TEXT SECTION:
I am painting trees because doing so creates a visual connection to the places we will lose should a bulldozer come over our ridges and plough through our valleys.

Painting trees is meditative and permits deep connection to place. Painting trees allows me to breath in the face of grief, and ultimately to visualize the change that must happen.

And as my good friend Lauren said, “painting trees is like painting protective prayers in our forests.” And right now, our forests, our land, our world certainly could use a good prayer. Surely there is no harm in using prayers when faced with a seemingly an insurmountable task.

Robin Scully Boucher, Chinkapin Hill, Blacksburg, Virginia 

Friday, November 13, 2015

Showing of the Second Movement of Blued Trees Opens Tonight

There will be a viewing of the second movement work-in-progress of the Blued Trees symphony. I have composed a statement for ISCP Open Studio event beginning tonight at 1040 Metropolitan Avenue, Bushwick, Brooklyn, and continuing tomorrow from 1:-8: PM:
     "Blued Trees," is a five part operatic symphonic installation that began June 21, 2015 with an overture in Peekskill, New York and will conclude with a coda during the American presidential Election in 2016. 
    The overture was accompanied by an international Greek Chorus at twenty additional sites. 
     Peekskill was chosen because it is the site of a proposed natural gas pipeline expansion within 105’ of a failing nuclear facility, 30 miles from New York City.

WORK ORDER 1:
In the Blued Trees text, list every statement about what painting trees is or does.
WORK ORDER 2:
According to the Blued Trees text, when and where did the symphony begin?
WORK ORDER 3:
Carry on the Blued Trees text from its last sentence.

SUPPLIED INFORMATION:

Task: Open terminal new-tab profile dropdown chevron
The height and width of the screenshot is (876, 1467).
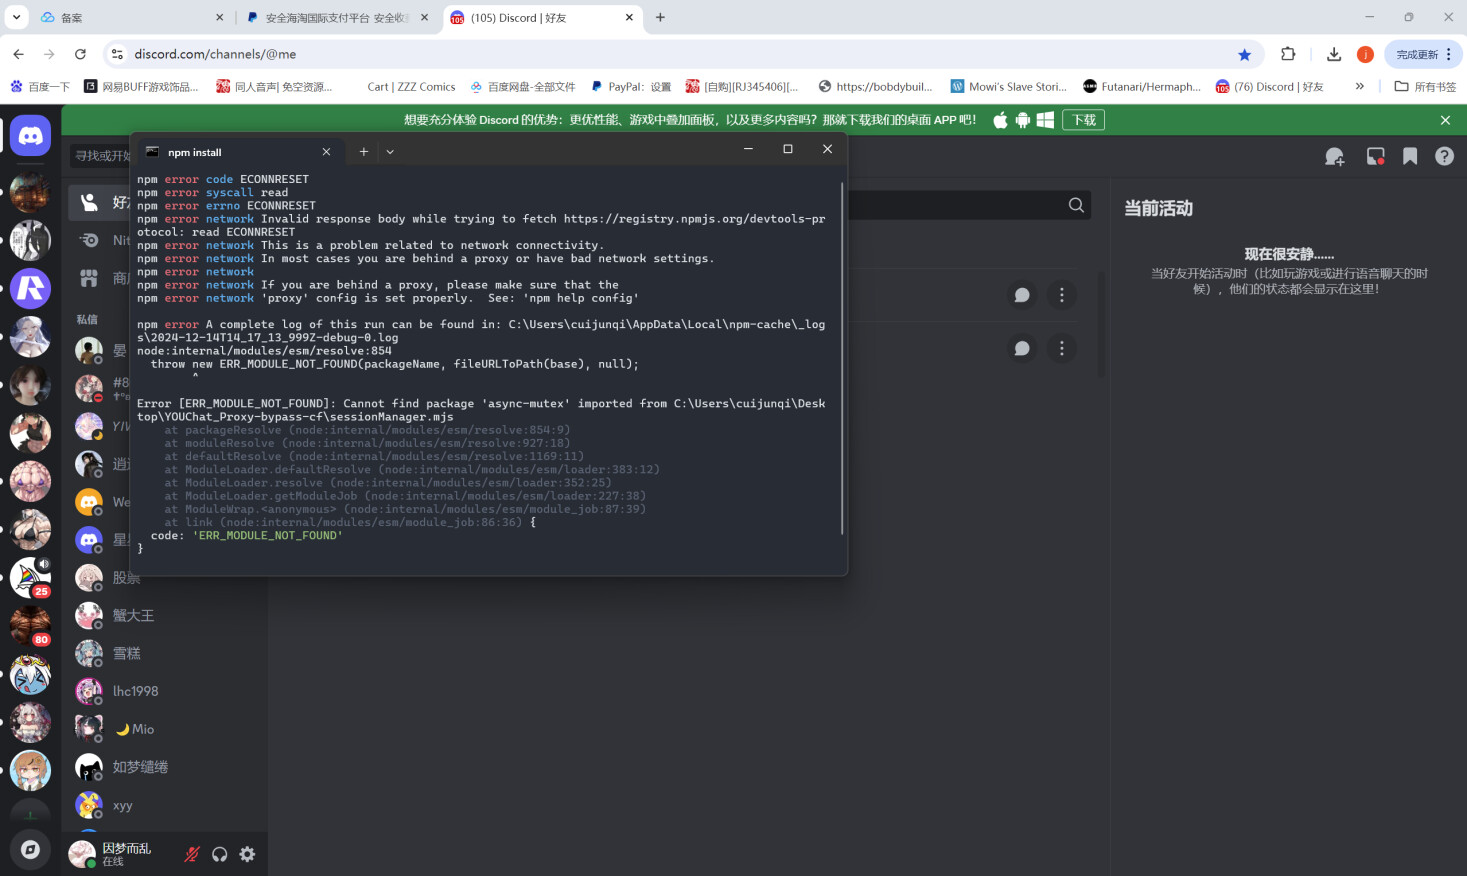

OUTPUT 1:
- It creates a visual connection to the places that would be lost if a bulldozer came over the ridges and through the valleys.
- It is meditative.
- It permits deep connection to place.
- It allows breathing in the face of grief.
- It allows visualizing the change that must happen.
- It is like painting protective prayers in the forests, as Lauren said.

OUTPUT 2:
It began on June 21, 2015, with an overture in Peekskill, New York.

OUTPUT 3:
     The first movement is taking places in six states in America so far, as a series of 1/3 mile “measures,” of a score that is simultaneously spatial and acoustic. The score corresponds to a pattern that prevents the movement of heavy machinery through corridors for proposed natural gas pipelines. Each note of the score is indicated as a vertical sine wave with a non-toxic slurry of ultramarine blue and buttermilk to grow moss.
The site of each of the installations for the overture and first movement are in various stages of copyright filing, registration and notices of cease and desist against violations of the Visual Artists Rights Act (VARA). The goal is to litigate this premise first in the United States Supreme Court, and then at the United Nations, as an Earth Rights issue.
The immediate goal in the Untied States is to contest the abuse of eminent domain law by fossil fuel corporations, with the sword of copyright law. Success will depend on engaging the mainstream in a conversation about what is public good, and the process of fundraising to support the litigation process at each site.
The second movement, developing at ISCP, compares the Newtown Creek superfund site to what will happen to the entire state of New York, should proposed natural gas infrastructure continue to proliferate. It will culminate with a performance of the first three movements December 15, 2015. The music of the symphony is being developed as both a matter of local ambient sound and as classical repertoire with bel canto and other conventional instrumentation.
The variations in the movements are based on an iterative score created for the overture. The painted trees are the soloists for this work, and due to the corruption of the legal process, should we fail, will also become martyrs to the cause of freedom. The process for all concerned, especially the trees, is exhausting.

Sunday, November 1, 2015

"Blued Trees" symphony continues to unfold nationally!

Another 1/3 mile measure of "Blued Trees" is being painted today in Nassau County, New York. This is the sixth location nationally to install "Blued Trees" as a full 1/3 mile measure in the path of proposed natural gas pipeline expansions. 
I sent the painters some last minute comments and instructions:
We are experimenting with some radical ideas with what activism and art can be and how it might work. you are on the cutting edge.
Everyone participating is a courageous hero fighting the Goliaths of our times with your own cleverness.
Success will be in how the idea spreads: that art has power, that individuals working collectively can effect change.
That setbacks can spur us to even greater heroism.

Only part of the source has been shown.